Belgium, Luxembourg and Portugal are the first three EU member states to receive disbursement from the bloc’s EUR800 billion post-pandemic recovery package. Specifically, in the last disbursement, Portugal, Belgium and Luxembourg received EUR2.2 billion, EUR770 million and EUR12.1 million, respectively. The EU's disbursement of the support package is helping economies on their way to recovery with many risks ahead.
After a long period under the “dark clouds of recession”, the European economy has recently received positive signals. The European Union’s statistics office Eurostat said gross domestic product in the 19 countries sharing the euro grew 2.0% quarter-on-quarter for an increase of 13.7% year-on-year. Notably, Italy and Spain, the two countries that suffered heavy losses in the first wave of the COVID-19 epidemic in 2020, achieved impressive growth rates of 2.7% and 2.8%, respectively.
This achievement is attributable to the drastic promotion of the COVID-19 vaccination campaign and the gradual easing of restrictions and blockade measures in countries. Immediately after the EU officially applied the Digital Green Certificate on COVID-19, many countries, from Spain and Portugal in Southern Europe to Latvia and Finland in Northern Europe, reopened to welcome tourists.

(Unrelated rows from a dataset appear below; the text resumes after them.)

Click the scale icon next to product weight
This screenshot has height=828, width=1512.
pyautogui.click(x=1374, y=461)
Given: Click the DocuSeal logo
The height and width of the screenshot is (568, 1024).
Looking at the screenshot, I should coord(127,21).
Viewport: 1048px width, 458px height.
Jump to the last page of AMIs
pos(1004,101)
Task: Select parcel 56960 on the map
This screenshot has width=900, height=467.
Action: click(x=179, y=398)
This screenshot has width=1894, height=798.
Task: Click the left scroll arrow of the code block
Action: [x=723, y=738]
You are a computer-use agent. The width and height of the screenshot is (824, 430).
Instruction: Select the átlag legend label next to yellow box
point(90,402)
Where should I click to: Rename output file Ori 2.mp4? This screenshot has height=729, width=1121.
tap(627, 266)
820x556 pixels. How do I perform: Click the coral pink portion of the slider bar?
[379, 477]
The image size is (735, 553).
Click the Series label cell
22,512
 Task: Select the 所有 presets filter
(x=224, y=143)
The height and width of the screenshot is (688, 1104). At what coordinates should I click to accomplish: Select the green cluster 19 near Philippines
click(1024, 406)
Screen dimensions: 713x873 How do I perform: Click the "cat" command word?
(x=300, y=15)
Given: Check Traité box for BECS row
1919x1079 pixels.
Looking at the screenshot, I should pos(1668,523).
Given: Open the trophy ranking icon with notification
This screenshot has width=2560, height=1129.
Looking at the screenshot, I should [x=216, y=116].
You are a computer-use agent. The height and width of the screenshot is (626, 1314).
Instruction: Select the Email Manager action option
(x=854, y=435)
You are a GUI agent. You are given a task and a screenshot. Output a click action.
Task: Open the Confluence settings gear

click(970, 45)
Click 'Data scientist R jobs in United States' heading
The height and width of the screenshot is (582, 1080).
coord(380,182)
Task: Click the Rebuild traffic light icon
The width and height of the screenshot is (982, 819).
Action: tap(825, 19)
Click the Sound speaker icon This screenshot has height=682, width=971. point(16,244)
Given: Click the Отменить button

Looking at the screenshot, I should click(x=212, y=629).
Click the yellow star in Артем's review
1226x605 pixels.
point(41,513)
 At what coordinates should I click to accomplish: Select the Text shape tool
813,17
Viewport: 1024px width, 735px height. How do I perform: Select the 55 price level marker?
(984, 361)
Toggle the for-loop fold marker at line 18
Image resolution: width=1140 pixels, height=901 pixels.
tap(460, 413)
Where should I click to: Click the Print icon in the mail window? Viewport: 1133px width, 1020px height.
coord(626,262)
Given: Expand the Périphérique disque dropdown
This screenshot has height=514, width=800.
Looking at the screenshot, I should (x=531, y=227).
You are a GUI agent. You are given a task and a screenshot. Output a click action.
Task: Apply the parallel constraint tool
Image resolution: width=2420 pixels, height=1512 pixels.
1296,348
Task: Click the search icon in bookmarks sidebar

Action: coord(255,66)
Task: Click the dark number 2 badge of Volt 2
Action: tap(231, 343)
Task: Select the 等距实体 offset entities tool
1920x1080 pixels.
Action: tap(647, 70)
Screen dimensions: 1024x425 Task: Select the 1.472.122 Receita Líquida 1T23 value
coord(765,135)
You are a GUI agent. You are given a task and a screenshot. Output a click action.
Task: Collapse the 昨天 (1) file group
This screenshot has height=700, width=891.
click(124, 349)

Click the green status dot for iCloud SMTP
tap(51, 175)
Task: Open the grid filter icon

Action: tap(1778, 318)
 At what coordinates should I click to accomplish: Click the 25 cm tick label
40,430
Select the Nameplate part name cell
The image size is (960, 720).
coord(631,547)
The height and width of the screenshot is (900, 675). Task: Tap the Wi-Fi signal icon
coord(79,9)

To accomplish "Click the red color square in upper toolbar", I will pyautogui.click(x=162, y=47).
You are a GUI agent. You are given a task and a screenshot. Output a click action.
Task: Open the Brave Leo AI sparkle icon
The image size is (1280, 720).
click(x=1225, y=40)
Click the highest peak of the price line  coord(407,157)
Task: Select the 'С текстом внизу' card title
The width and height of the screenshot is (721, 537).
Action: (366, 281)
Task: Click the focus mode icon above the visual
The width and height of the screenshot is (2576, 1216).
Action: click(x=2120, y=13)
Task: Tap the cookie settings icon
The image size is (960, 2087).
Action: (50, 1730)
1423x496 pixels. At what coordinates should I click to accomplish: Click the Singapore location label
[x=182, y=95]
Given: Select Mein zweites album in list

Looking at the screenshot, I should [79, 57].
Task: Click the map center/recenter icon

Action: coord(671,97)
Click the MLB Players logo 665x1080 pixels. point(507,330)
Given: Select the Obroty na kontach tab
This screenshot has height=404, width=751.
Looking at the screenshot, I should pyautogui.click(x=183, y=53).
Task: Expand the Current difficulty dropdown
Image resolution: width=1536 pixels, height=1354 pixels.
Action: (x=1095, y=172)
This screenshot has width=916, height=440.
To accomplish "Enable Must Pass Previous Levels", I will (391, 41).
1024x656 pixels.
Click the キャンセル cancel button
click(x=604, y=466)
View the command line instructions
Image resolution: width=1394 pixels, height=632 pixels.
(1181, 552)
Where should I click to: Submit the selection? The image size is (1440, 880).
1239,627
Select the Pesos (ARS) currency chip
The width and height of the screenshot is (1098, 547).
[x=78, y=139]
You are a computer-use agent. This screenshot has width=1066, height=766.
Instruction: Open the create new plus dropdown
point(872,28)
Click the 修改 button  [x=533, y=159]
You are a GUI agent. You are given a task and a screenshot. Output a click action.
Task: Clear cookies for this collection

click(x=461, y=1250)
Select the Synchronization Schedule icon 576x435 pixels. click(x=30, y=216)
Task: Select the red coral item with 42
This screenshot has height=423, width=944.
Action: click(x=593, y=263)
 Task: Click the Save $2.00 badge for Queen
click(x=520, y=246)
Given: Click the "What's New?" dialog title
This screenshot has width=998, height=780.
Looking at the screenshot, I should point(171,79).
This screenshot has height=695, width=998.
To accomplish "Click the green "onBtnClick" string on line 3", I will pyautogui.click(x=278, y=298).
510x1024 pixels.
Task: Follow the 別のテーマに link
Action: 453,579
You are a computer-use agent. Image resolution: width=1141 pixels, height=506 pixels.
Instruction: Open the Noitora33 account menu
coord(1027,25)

However, challenges always come together with opportunities. The economic recovery path of the Eurozone is still uncertain. The region's top economic policymakers have different views on how the economy should operate after the pandemic. There are opinions that the European Central Bank (ECB) needs to maintain the flexible monetary policy applied during the crisis period due to the pandemic and keep interest rates low. Meanwhile, other opinions suggest that the EU should reduce support in both capital and fiscal policy as soon as the crisis ends.
To maintain the bright colours in the Eurozone economic picture, the deployment of an economic recovery fund is necessary, but not enough. Observers said that, in addition to quickly filling the “deep hole” of differences in economic strategy, the EU must also avoid subjective psychology and maintain readiness to respond to the threats from COVID-19 that are always looming.